SOURCE DATA
# # # # # # #
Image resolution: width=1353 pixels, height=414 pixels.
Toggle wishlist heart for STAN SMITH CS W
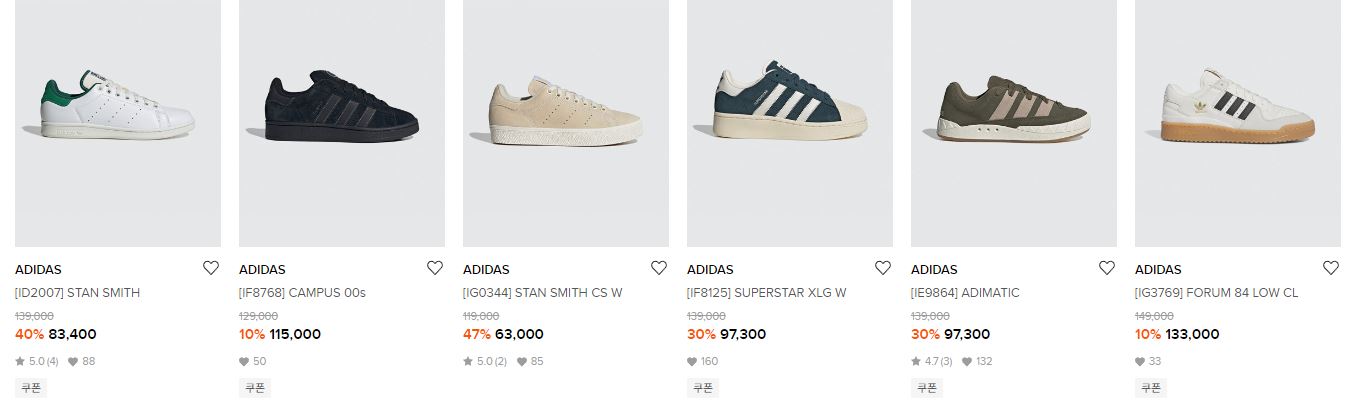tap(658, 268)
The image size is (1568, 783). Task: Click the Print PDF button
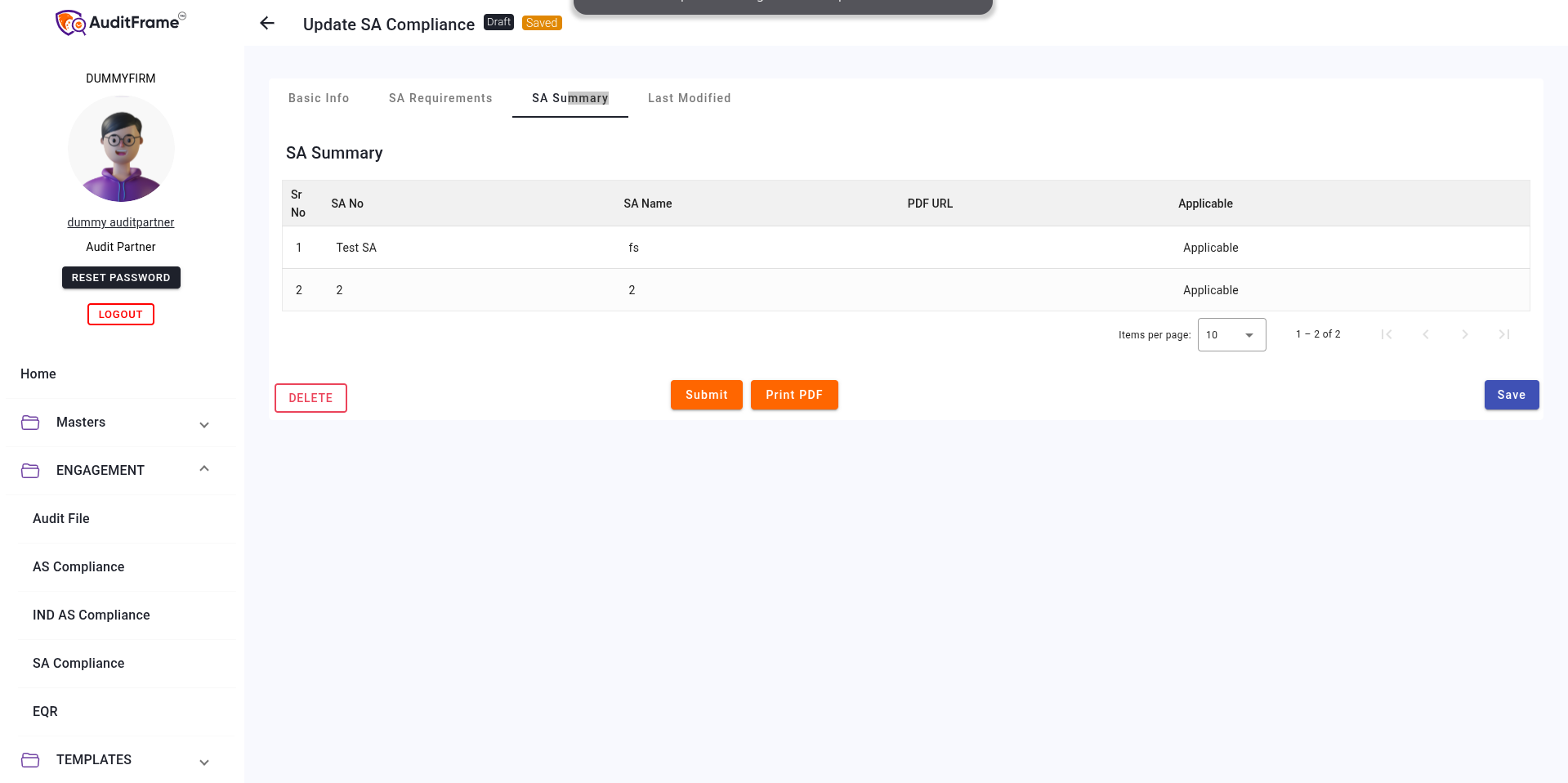coord(793,395)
# # # # # # #
THE PROBLEM
If a record holds a picture, leave the picture out, but repeat every line exactly.

SOLUTION FOR THIS EXERCISE
Image resolution: width=1353 pixels, height=414 pixels.
Toggle wishlist heart for STAN SMITH CS W
tap(658, 268)
The image size is (1568, 783). Task: Click the Print PDF button
coord(793,395)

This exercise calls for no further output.